Early detection of plant diseases is critical for improving crop yield, reducing economic losses, and ensuring sustainable agriculture. Recent advancements in artificial intelligence (AI), particularly machine learning (ML) and deep learning (DL), have significantly enhanced the accuracy and efficiency of plant disease identification systems. Studies such as Sujatha et al. [1] demonstrate the effectiveness of DL models like VGG-16 and Efficient DenseNet, achieving accuracies up to 97.2%, while hybrid approaches combining Inception v3 with SVM further improve classification performance. Vision Transformer-based frameworks such as PLA-ViT proposed by Murugavalli et al. [2] address limitations of traditional convolutional neural networks (CNNs) by capturing global and local dependencies, enabling superior disease localization and classification.
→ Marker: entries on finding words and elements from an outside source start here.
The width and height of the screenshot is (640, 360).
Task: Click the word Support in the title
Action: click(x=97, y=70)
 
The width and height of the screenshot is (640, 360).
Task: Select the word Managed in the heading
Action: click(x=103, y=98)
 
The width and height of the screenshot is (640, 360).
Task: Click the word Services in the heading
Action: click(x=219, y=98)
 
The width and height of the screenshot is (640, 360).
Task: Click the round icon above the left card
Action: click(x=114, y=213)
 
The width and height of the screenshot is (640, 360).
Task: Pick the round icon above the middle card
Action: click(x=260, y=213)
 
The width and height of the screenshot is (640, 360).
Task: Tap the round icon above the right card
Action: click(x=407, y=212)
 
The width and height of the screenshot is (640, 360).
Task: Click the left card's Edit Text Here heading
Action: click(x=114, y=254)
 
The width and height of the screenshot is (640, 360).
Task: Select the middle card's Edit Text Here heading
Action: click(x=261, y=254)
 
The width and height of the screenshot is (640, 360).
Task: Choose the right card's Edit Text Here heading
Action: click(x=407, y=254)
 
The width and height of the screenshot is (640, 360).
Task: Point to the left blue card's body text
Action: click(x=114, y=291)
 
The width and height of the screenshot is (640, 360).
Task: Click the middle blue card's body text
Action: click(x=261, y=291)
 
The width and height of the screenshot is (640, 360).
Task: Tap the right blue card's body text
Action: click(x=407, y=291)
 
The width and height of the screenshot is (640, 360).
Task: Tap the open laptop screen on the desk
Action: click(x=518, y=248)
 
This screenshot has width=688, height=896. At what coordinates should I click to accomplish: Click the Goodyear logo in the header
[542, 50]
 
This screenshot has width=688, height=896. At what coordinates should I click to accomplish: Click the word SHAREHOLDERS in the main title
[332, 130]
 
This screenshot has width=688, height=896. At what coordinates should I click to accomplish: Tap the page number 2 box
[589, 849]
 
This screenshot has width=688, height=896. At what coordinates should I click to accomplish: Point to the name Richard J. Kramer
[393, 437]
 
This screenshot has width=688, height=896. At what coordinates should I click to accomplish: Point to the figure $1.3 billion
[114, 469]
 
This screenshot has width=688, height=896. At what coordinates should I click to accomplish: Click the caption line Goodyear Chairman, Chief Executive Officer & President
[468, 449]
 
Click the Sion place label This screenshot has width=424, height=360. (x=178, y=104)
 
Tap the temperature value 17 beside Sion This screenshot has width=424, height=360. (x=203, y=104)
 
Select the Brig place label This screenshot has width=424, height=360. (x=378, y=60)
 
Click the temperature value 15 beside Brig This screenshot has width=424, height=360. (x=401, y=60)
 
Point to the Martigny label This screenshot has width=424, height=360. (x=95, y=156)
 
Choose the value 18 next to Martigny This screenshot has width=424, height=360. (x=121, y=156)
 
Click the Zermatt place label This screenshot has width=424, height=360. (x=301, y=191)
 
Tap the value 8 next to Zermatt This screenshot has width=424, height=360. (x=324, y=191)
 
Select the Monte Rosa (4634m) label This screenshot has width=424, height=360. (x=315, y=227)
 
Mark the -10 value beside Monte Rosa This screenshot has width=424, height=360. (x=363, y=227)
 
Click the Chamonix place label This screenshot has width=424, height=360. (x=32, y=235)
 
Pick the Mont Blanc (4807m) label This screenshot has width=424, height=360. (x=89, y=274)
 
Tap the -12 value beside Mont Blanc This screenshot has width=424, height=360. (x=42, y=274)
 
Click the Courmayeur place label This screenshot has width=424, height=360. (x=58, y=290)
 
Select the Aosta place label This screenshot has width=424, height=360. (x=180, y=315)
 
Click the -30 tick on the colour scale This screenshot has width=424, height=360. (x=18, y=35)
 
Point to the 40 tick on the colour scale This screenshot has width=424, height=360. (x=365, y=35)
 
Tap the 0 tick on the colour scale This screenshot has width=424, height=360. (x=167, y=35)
Additionally, lightweight architectures like MobileNetV2 [3] and attention-based CNN models [5] facilitate deployment on resource-constrained devices, making AI-driven solutions accessible to farmers in developing regions. Furthermore, emerging technologies such as hyperspectral imaging [6], UAV-based remote sensing [13], and ensemble learning methods [9], [14] contribute to earlier and more precise disease detection under real-world conditions. While datasets like PlantVillage have enabled high model accuracy, studies highlight challenges in generalization to field environments [4]. Techniques including transfer learning [12], federated learning [17], and data augmentation using GANs [25] have been proposed to address issues of data scarcity, privacy, and variability. Overall, the integration of AI with IoT and edge computing technologies provides a scalable and efficient framework for early plant disease detection, supporting precision agriculture and enabling timely intervention strategies.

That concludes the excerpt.